» Exercise objective
Retype each entry below exactly as it stands.

» Records from a dataset
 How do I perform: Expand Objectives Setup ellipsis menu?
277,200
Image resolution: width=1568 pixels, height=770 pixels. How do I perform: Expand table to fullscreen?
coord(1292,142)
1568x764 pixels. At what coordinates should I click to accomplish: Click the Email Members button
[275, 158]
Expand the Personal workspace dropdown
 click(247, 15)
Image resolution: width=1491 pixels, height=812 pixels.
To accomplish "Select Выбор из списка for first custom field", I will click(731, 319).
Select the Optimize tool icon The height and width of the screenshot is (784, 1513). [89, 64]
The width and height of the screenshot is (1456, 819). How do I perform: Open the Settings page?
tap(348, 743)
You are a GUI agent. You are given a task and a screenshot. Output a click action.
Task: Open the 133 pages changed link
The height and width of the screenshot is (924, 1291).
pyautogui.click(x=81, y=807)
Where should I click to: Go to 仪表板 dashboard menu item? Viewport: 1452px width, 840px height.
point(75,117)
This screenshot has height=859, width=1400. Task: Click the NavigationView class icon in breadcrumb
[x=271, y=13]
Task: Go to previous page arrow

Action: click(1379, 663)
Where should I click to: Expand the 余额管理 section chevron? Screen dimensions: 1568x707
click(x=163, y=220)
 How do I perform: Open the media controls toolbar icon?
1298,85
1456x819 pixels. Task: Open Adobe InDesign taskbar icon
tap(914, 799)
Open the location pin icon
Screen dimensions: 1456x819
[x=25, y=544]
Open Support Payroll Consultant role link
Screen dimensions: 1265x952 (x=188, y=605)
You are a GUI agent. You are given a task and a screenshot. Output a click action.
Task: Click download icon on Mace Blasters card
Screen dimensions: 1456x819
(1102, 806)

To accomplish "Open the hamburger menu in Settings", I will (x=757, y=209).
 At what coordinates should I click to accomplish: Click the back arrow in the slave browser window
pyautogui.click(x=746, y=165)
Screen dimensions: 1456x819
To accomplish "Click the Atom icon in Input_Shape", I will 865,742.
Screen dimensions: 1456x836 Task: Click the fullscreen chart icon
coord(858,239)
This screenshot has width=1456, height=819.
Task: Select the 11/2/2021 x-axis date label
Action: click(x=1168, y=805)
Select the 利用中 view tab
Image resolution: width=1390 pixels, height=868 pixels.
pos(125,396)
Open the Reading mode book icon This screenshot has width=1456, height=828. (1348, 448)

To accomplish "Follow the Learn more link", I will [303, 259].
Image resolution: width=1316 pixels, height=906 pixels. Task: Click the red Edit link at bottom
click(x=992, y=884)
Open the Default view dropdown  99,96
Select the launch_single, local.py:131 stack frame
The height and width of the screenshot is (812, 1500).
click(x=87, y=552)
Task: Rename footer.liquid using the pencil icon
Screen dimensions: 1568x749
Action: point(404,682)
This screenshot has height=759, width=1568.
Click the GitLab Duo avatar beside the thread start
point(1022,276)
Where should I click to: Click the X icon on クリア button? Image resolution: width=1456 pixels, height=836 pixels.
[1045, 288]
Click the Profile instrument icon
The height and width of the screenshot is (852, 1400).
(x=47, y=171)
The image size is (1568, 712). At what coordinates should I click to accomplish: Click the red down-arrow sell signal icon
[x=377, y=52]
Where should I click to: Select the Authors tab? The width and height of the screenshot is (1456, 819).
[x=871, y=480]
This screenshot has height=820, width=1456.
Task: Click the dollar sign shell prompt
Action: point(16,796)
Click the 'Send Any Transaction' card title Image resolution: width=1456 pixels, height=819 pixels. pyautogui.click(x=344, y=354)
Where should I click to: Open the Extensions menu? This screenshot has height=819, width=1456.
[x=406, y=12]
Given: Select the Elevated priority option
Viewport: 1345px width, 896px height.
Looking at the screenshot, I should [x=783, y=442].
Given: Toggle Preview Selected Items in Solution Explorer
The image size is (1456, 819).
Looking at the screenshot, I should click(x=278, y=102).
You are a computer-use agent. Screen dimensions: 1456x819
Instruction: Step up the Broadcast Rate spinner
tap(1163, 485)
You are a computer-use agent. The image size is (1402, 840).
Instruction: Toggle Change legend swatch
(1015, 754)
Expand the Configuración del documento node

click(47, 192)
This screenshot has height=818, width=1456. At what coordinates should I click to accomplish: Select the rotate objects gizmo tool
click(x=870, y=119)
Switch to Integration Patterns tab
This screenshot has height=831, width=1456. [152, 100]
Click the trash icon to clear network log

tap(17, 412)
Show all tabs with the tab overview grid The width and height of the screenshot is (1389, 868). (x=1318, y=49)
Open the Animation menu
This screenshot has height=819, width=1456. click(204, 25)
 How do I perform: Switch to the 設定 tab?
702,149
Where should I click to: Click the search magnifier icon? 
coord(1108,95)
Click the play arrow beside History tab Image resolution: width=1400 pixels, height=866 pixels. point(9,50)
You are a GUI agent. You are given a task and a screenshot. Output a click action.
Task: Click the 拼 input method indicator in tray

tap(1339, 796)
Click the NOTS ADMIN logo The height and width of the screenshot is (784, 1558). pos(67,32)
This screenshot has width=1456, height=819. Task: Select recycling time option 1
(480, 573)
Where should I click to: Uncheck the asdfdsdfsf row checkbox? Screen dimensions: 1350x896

» Task output
 How do I perform: Expand Objectives Setup ellipsis menu?
277,200
Image resolution: width=1568 pixels, height=770 pixels. How do I perform: Expand table to fullscreen?
coord(1292,142)
1568x764 pixels. At what coordinates should I click to accomplish: Click the Email Members button
[275, 158]
Expand the Personal workspace dropdown
 click(247, 15)
Image resolution: width=1491 pixels, height=812 pixels.
To accomplish "Select Выбор из списка for first custom field", I will click(731, 319).
Select the Optimize tool icon The height and width of the screenshot is (784, 1513). [89, 64]
The width and height of the screenshot is (1456, 819). How do I perform: Open the Settings page?
tap(348, 743)
You are a GUI agent. You are given a task and a screenshot. Output a click action.
Task: Open the 133 pages changed link
The height and width of the screenshot is (924, 1291).
pyautogui.click(x=81, y=807)
Where should I click to: Go to 仪表板 dashboard menu item? Viewport: 1452px width, 840px height.
point(75,117)
This screenshot has height=859, width=1400. Task: Click the NavigationView class icon in breadcrumb
[x=271, y=13]
Task: Go to previous page arrow

Action: click(1379, 663)
Where should I click to: Expand the 余额管理 section chevron? Screen dimensions: 1568x707
click(x=163, y=220)
 How do I perform: Open the media controls toolbar icon?
1298,85
1456x819 pixels. Task: Open Adobe InDesign taskbar icon
tap(914, 799)
Open the location pin icon
Screen dimensions: 1456x819
[x=25, y=544]
Open Support Payroll Consultant role link
Screen dimensions: 1265x952 (x=188, y=605)
You are a GUI agent. You are given a task and a screenshot. Output a click action.
Task: Click download icon on Mace Blasters card
Screen dimensions: 1456x819
(1102, 806)

To accomplish "Open the hamburger menu in Settings", I will (x=757, y=209).
 At what coordinates should I click to accomplish: Click the back arrow in the slave browser window
pyautogui.click(x=746, y=165)
Screen dimensions: 1456x819
To accomplish "Click the Atom icon in Input_Shape", I will 865,742.
Screen dimensions: 1456x836 Task: Click the fullscreen chart icon
coord(858,239)
This screenshot has width=1456, height=819.
Task: Select the 11/2/2021 x-axis date label
Action: click(x=1168, y=805)
Select the 利用中 view tab
Image resolution: width=1390 pixels, height=868 pixels.
pos(125,396)
Open the Reading mode book icon This screenshot has width=1456, height=828. (1348, 448)

To accomplish "Follow the Learn more link", I will [303, 259].
Image resolution: width=1316 pixels, height=906 pixels. Task: Click the red Edit link at bottom
click(x=992, y=884)
Open the Default view dropdown  99,96
Select the launch_single, local.py:131 stack frame
The height and width of the screenshot is (812, 1500).
click(x=87, y=552)
Task: Rename footer.liquid using the pencil icon
Screen dimensions: 1568x749
Action: point(404,682)
This screenshot has height=759, width=1568.
Click the GitLab Duo avatar beside the thread start
point(1022,276)
Where should I click to: Click the X icon on クリア button? Image resolution: width=1456 pixels, height=836 pixels.
[1045, 288]
Click the Profile instrument icon
The height and width of the screenshot is (852, 1400).
(x=47, y=171)
The image size is (1568, 712). At what coordinates should I click to accomplish: Click the red down-arrow sell signal icon
[x=377, y=52]
Where should I click to: Select the Authors tab? The width and height of the screenshot is (1456, 819).
[x=871, y=480]
This screenshot has height=820, width=1456.
Task: Click the dollar sign shell prompt
Action: point(16,796)
Click the 'Send Any Transaction' card title Image resolution: width=1456 pixels, height=819 pixels. pyautogui.click(x=344, y=354)
Where should I click to: Open the Extensions menu? This screenshot has height=819, width=1456.
[x=406, y=12]
Given: Select the Elevated priority option
Viewport: 1345px width, 896px height.
Looking at the screenshot, I should [x=783, y=442].
Given: Toggle Preview Selected Items in Solution Explorer
The image size is (1456, 819).
Looking at the screenshot, I should click(x=278, y=102).
You are a computer-use agent. Screen dimensions: 1456x819
Instruction: Step up the Broadcast Rate spinner
tap(1163, 485)
You are a computer-use agent. The image size is (1402, 840).
Instruction: Toggle Change legend swatch
(1015, 754)
Expand the Configuración del documento node

click(47, 192)
This screenshot has height=818, width=1456. At what coordinates should I click to accomplish: Select the rotate objects gizmo tool
click(x=870, y=119)
Switch to Integration Patterns tab
This screenshot has height=831, width=1456. [152, 100]
Click the trash icon to clear network log

tap(17, 412)
Show all tabs with the tab overview grid The width and height of the screenshot is (1389, 868). (x=1318, y=49)
Open the Animation menu
This screenshot has height=819, width=1456. click(204, 25)
 How do I perform: Switch to the 設定 tab?
702,149
Where should I click to: Click the search magnifier icon? 
coord(1108,95)
Click the play arrow beside History tab Image resolution: width=1400 pixels, height=866 pixels. point(9,50)
You are a GUI agent. You are given a task and a screenshot. Output a click action.
Task: Click the 拼 input method indicator in tray

tap(1339, 796)
Click the NOTS ADMIN logo The height and width of the screenshot is (784, 1558). pos(67,32)
This screenshot has width=1456, height=819. Task: Select recycling time option 1
(480, 573)
Where should I click to: Uncheck the asdfdsdfsf row checkbox? Screen dimensions: 1350x896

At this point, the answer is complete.